◆ **PROBLEM SET**:
• 1. Answer these questions from the passage on the ADOdb date library:
(a) On Windows, what years are the native PHP date functions restricted to?
(b) Since version 5.20.13, what is the default future date cutoff?
(c) Which function replaces gmmktime()?
• 2. Pick up the passage on the ADOdb date library after its last sentence and continue writing it.

◆ **DOCUMENT PASSAGE**:
§
PHP native date functions use integer timestamps for computations. Because of this, dates are restricted to the years 1901-2038 on Unix and 1970-2038 on Windows due to integer overflow for dates beyond those years. This library overcomes these limitations by replacing the native function's signed integers (normally 32-bits) with PHP floating point numbers (normally 64-bits).

Dates from 100 A.D. to 3000 A.D. and later have been tested. The minimum is 100 A.D. as <100 will invoke the 2 ⇒ 4 digit year conversion. The maximum is billions of years in the future, but this is a theoretical limit as the computation of that year would take too long with the current implementation of adodb_mktime(). Since version 5.20.13, the future date cutoff is limited to 200 years by default. This value is controlled by a constant which may be modified for user requirement.

Functions Replaced

  • Support for Daylight Savings Time may not be completely implemented, see below for how to write your own function.
  • There may be conflicting functionality with the PHP Date Default Timezone Functionality

This library replaces native functions as follows:

getdate()  with  adodb_getdate()
date()     with  adodb_date()
gmdate()   with  adodb_gmdate()
mktime()   with  adodb_mktime()
gmmktime() with  adodb_gmmktime()
strftime() with  adodb_strftime()
strftime() with  adodb_gmstrftime()

The parameters are identical, except that adodb_date() accepts a subset of date()'s field formats. Mktime() will convert from local time to GMT, and date() will convert from GMT to local time, but daylight savings is not handled currently.

This library is independent of the rest of ADOdb, and can be used as standalone code.


For high speed, this library uses the native date functions where possible, and only switches to PHP code when the dates fall outside the 32-bit signed integer range.
§
◆ **DATA**:
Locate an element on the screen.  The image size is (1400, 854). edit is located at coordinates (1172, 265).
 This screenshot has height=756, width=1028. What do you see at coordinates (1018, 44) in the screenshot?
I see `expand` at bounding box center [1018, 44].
§
◆ **RESPONSE LIST**:
• 1.
(a) 1970-2038
(b) 200 years
(c) adodb_gmmktime()

• 2.
Gregorian Correction

Pope Gregory shortened October of A.D. 1582 by ten days. Thursday, October 4, 1582 (Julian) was followed immediately by Friday, October 15, 1582 (Gregorian).

This is handled correctly, so:

$t = adodb_mktime(0,0,0,10,15,1582) - adodb_mktime(0,0,0,10,4,1582)
print $t;
 prints  24 * 3600 (1 day)

Daylight Savings Time

ADOdb date/time library does not support daylight savings time but you can write your own function.

Future Date Cutoff

For security reasons, the maximum future date that can be generated is defaulted to 200 years in the future. This is controlled by the constant ADODB_FUTURE_DATE_CUTOFF_YEARS which may be set as needed by the end user.

Function Descriptions

Function Description
adodb_time() Returns the current time measured in the number of seconds since the Unix Epoch as a string
adodb_getdate() Returns an array containing date information
adodb_date() Convert a timestamp to a formatted local date
adodb_date2() Same as adodb_date, but 2nd parameter accepts iso date
adodb_gmdate() Convert a timestamp to a formatted GMT date
adodb_mktime() Converts a local date to a unix timestamp
adodb_gmmktime() Converts a gmt date to a unix timestamp
adodb_gmstrftime() Convert a timestamp to a formatted GMT date
adodb_strftime() Convert a timestamp to a formatted local date
adodb_last_date_status() Returns the success of the last date conversion


Useful url for generating test timestamps

Possible future optimizations include

  1. Using an algorithm similar to Plauger's in “The Standard C Library” (page 428, xttotm.c _Ttotm() function). Plauger's algorithm will not work outside 32-bit signed range, so i decided not to implement it.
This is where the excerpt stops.